TASK OBJECTIVE
Copy each line of the listing below exactly and drop the images.

DATA SHOWN

==========

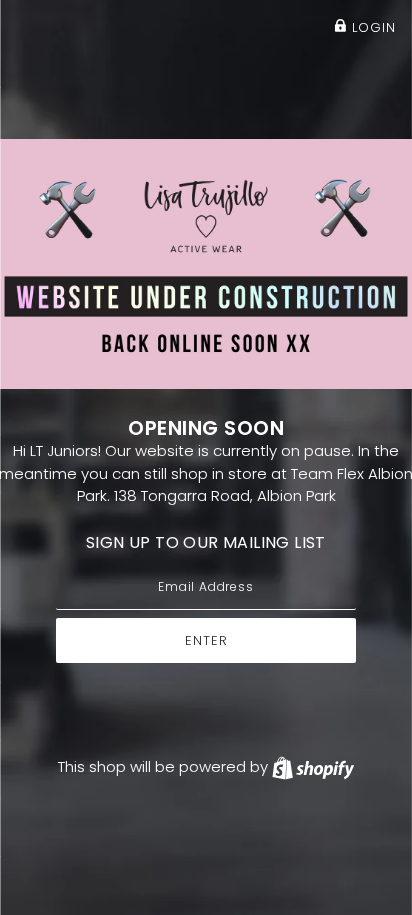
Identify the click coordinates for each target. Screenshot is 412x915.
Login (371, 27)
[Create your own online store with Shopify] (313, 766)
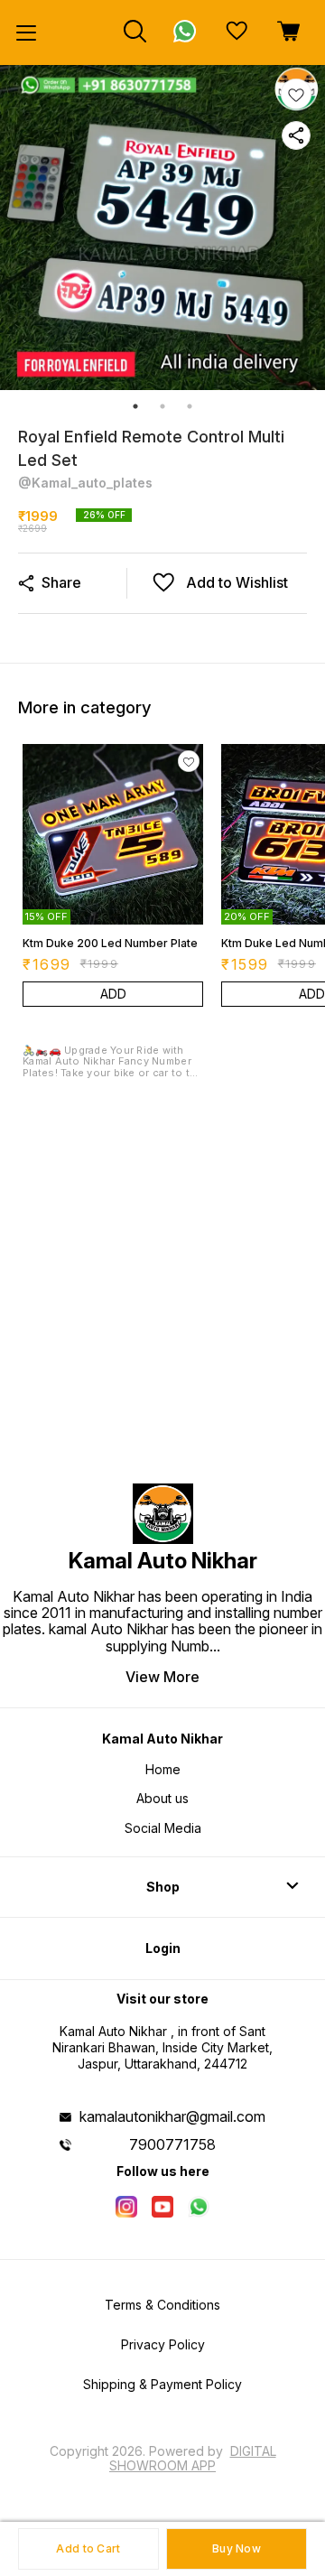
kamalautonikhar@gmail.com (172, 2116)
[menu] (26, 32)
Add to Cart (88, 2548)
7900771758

==========

EXERCISE RESULT
Identify the click coordinates for each target. Screenshot is 412x915.
Login (371, 27)
[Create your own online store with Shopify] (313, 766)
kamalautonikhar@gmail.com (172, 2116)
[menu] (26, 32)
Add to Cart (88, 2548)
7900771758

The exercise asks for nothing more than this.